* Description of the task *
In full and without alteration, print the records below, minus any images.

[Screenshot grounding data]
________
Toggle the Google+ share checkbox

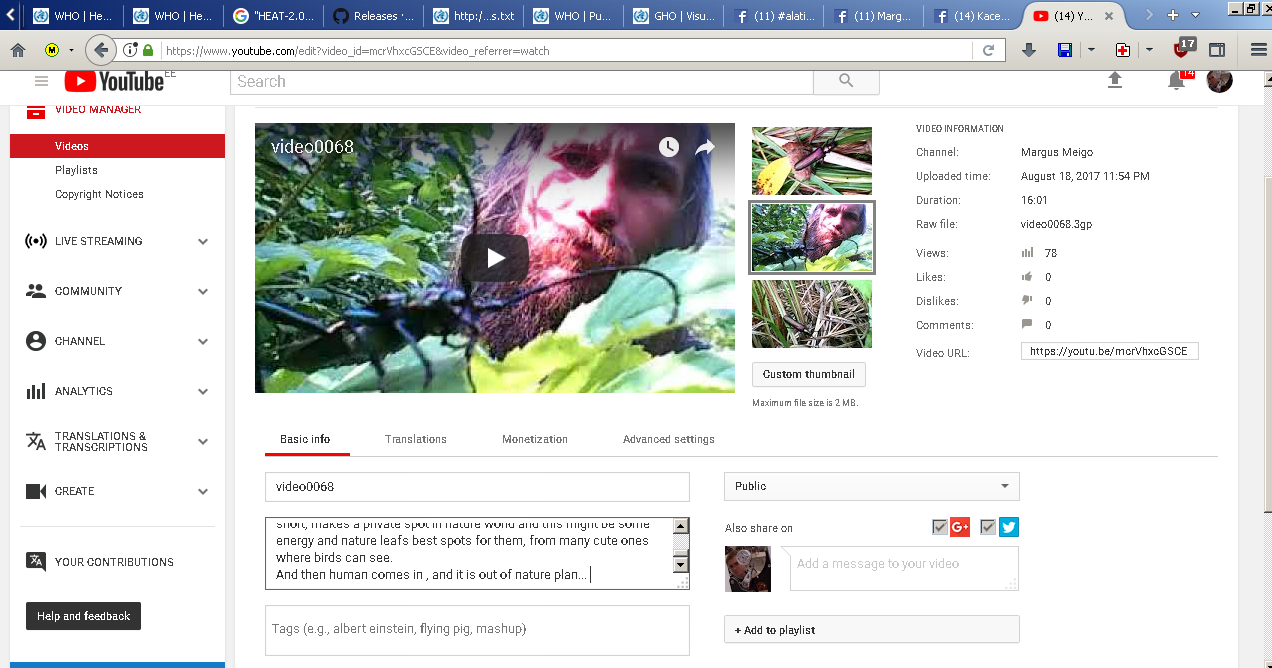coord(939,527)
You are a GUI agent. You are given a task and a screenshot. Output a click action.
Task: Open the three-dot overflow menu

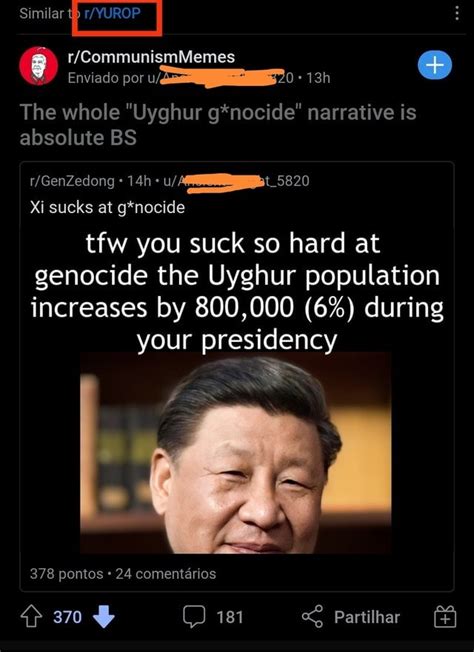coord(457,13)
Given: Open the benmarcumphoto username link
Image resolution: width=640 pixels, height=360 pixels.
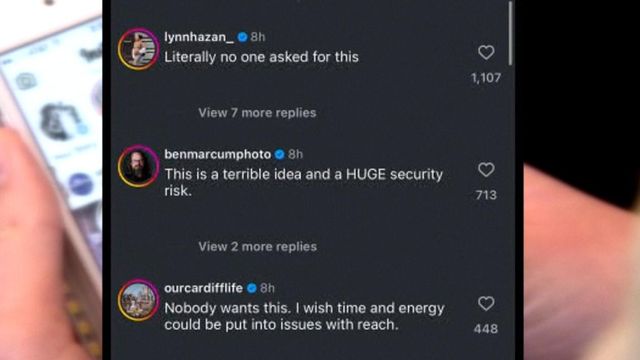Looking at the screenshot, I should click(218, 154).
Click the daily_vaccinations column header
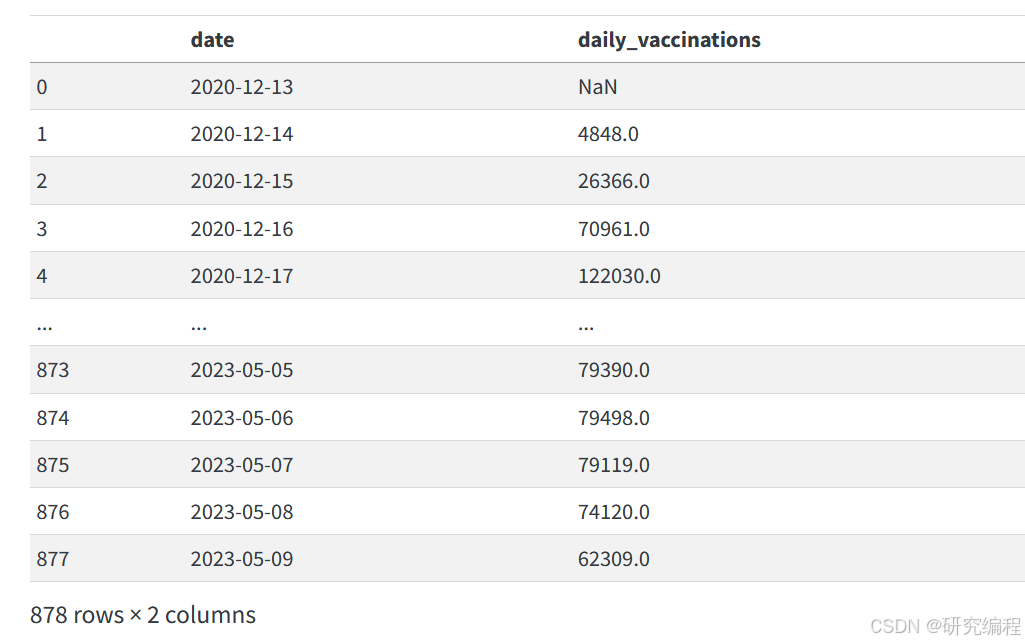Screen dimensions: 1025x644 pyautogui.click(x=669, y=40)
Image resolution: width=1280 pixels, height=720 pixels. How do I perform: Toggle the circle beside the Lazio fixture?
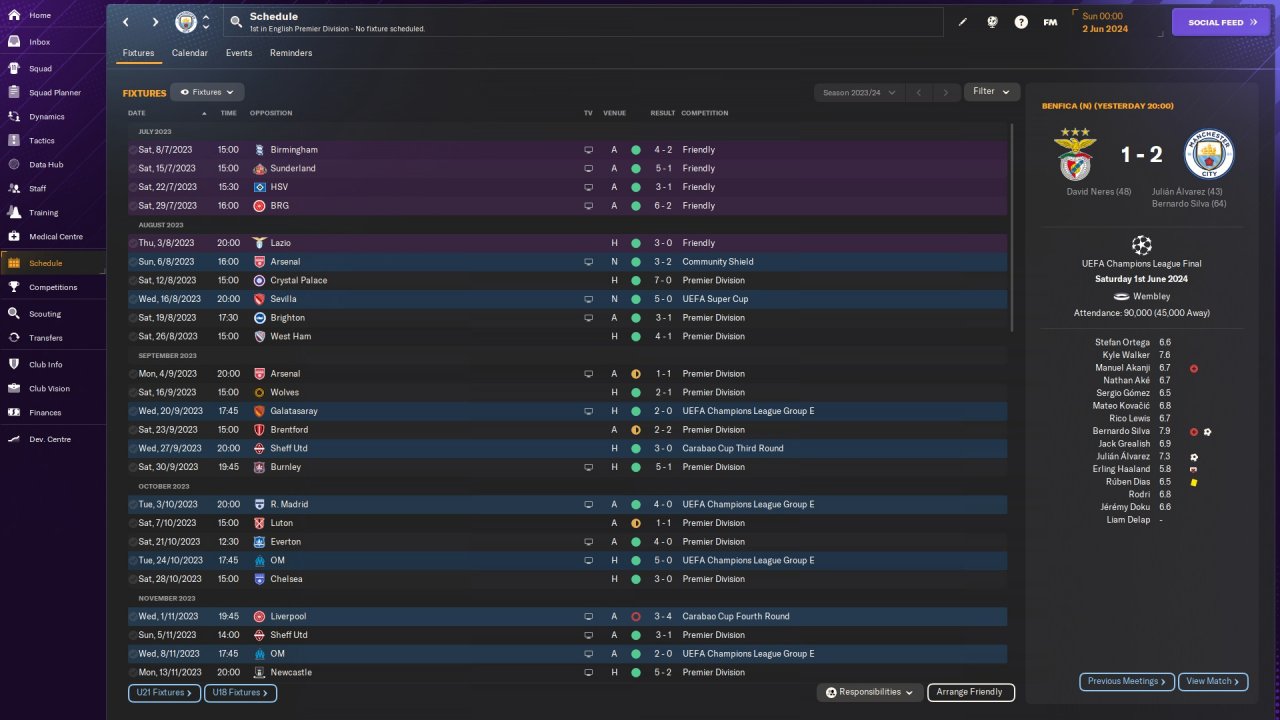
________
* Finished task *
Toggle the Google+ share checkbox

coord(939,527)
You are a GUI agent. You are given a task and a screenshot. Output a click action.
Task: Open the three-dot overflow menu

coord(457,13)
Given: Open the benmarcumphoto username link
Image resolution: width=640 pixels, height=360 pixels.
Looking at the screenshot, I should click(218, 154).
Click the daily_vaccinations column header
Screen dimensions: 1025x644 pyautogui.click(x=669, y=40)
Image resolution: width=1280 pixels, height=720 pixels. How do I perform: Toggle the circle beside the Lazio fixture?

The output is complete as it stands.